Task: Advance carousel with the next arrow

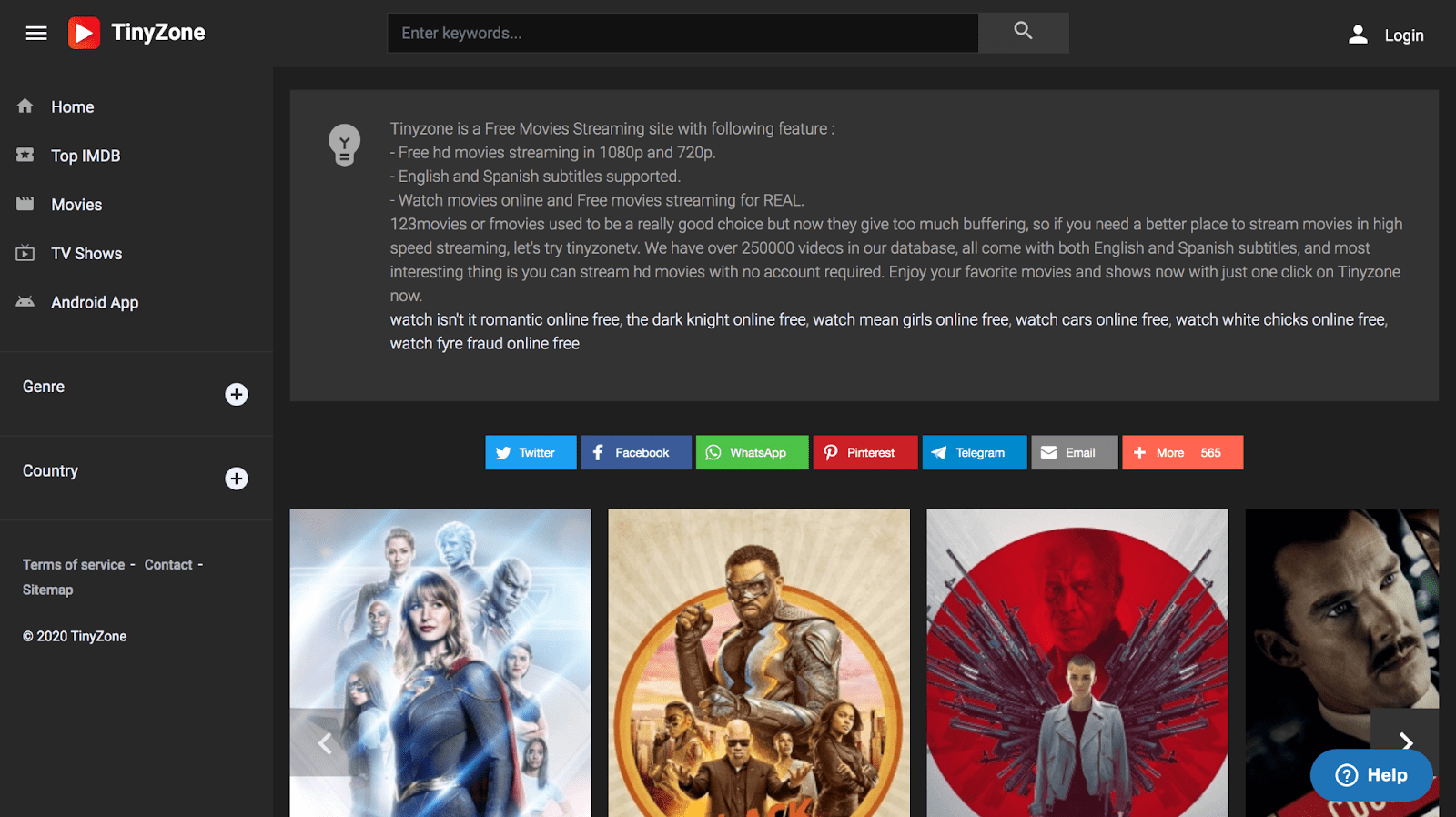Action: click(1405, 742)
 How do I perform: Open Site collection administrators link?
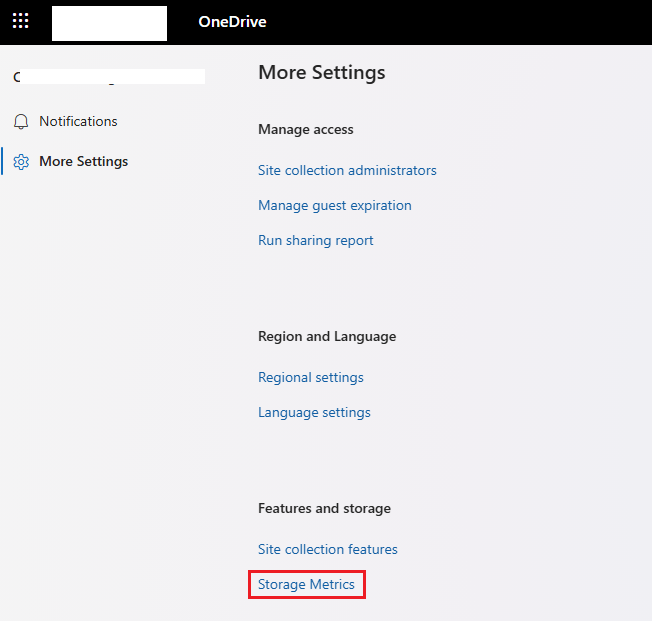click(x=347, y=170)

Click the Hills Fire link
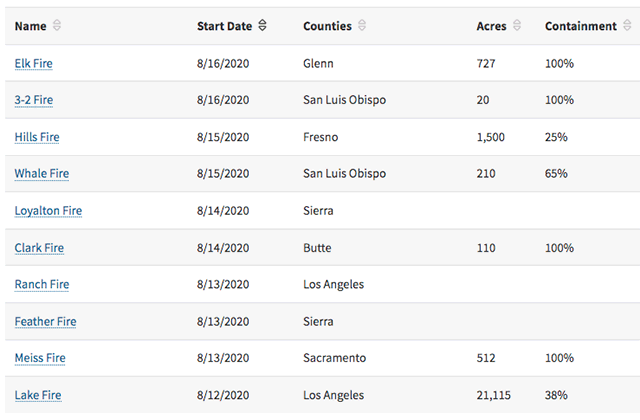37,137
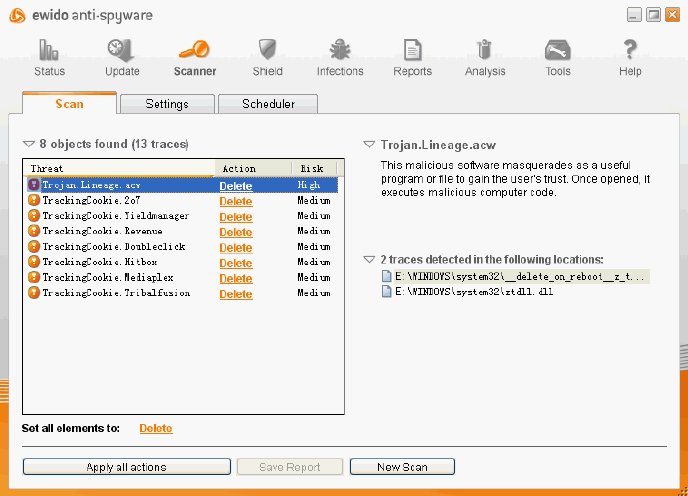Open the Update section icon
This screenshot has width=688, height=496.
coord(122,51)
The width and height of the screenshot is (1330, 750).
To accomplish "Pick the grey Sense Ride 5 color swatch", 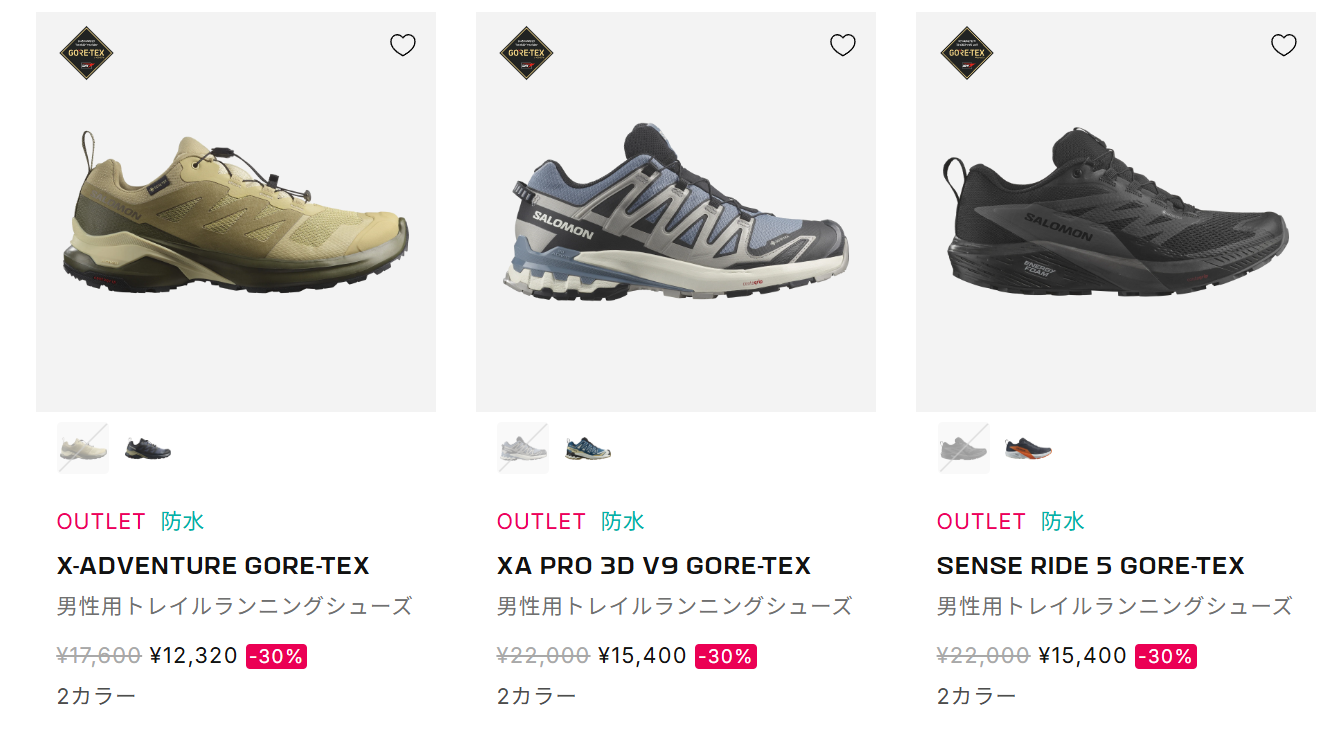I will (963, 448).
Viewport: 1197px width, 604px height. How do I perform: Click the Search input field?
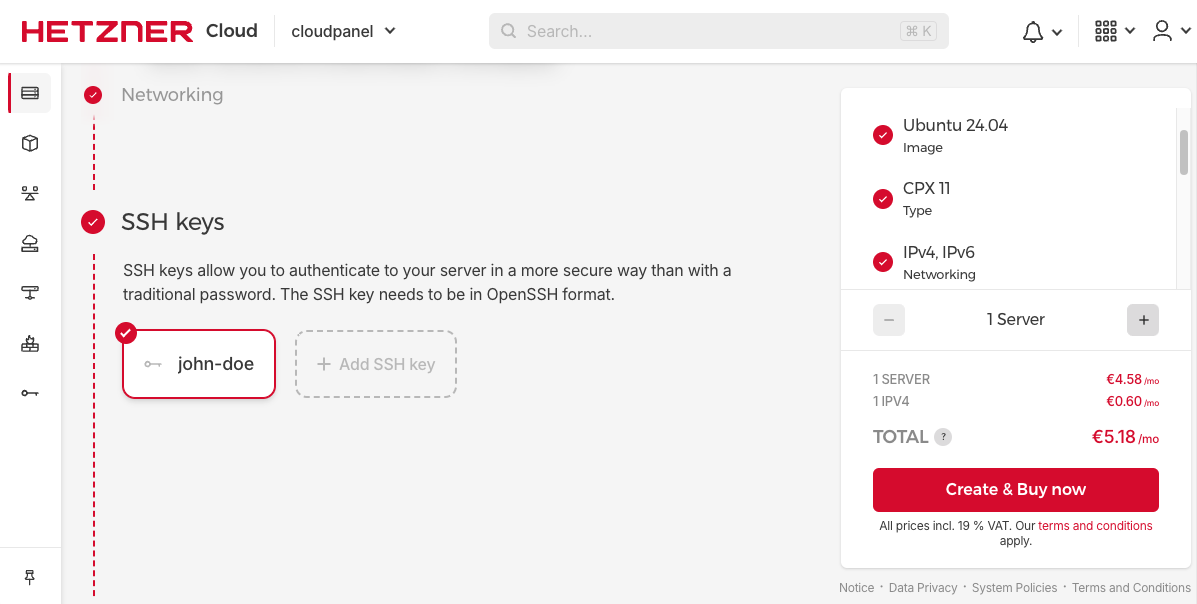tap(710, 31)
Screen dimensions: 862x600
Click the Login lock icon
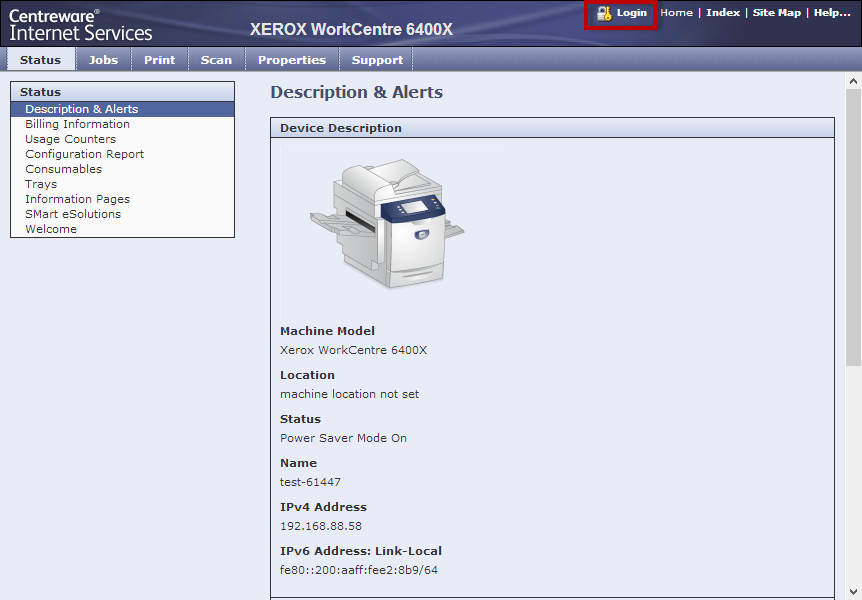click(603, 13)
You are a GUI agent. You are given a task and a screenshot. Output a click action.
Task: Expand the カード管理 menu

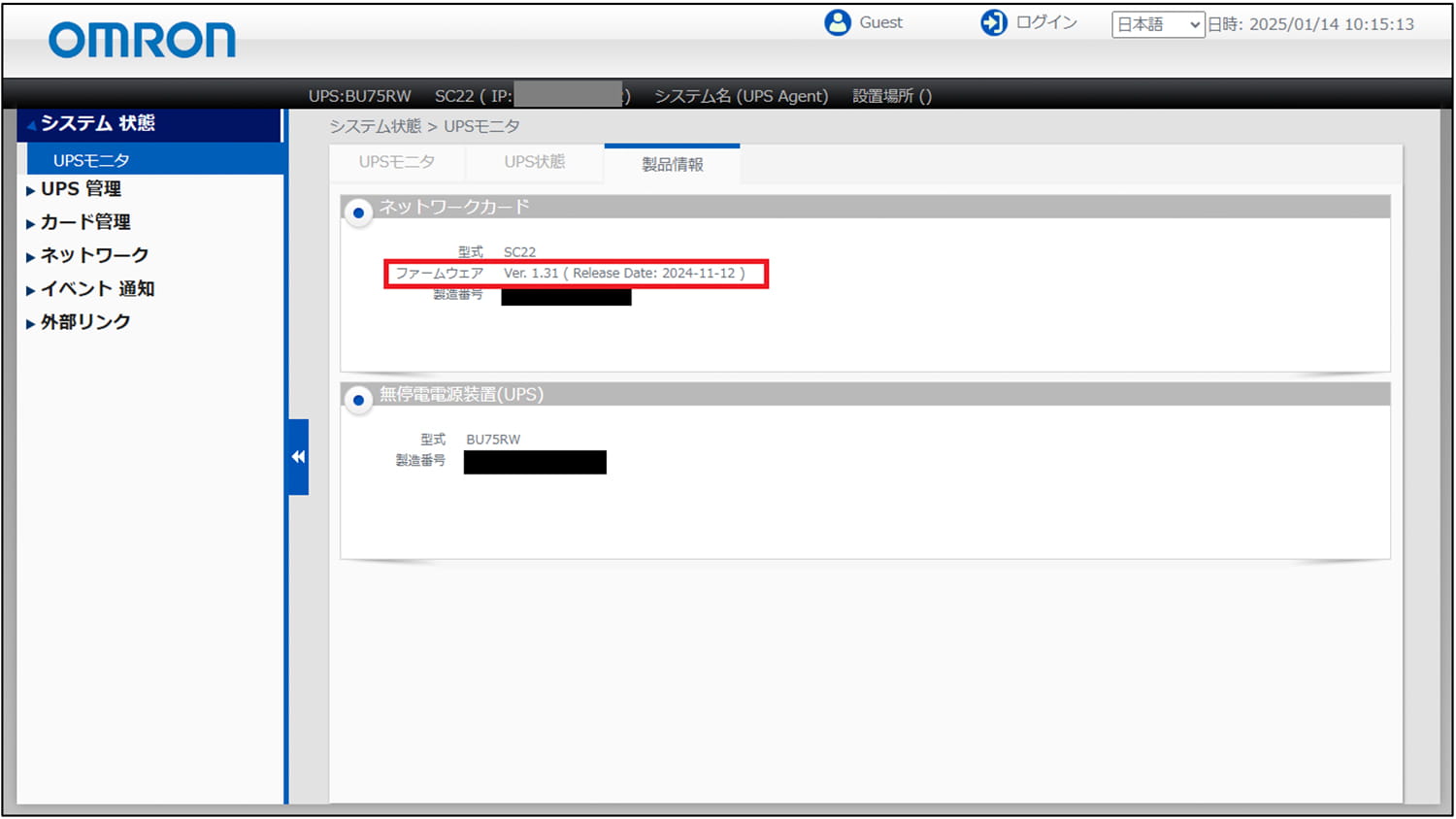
----------
Leaving every picture out, write out exactly the lines from the one that holds "You are a GUI" through the end of the listing, both included.

You are a GUI agent. You are given a task and a screenshot. Output a click action.
Task: Expand the カード管理 menu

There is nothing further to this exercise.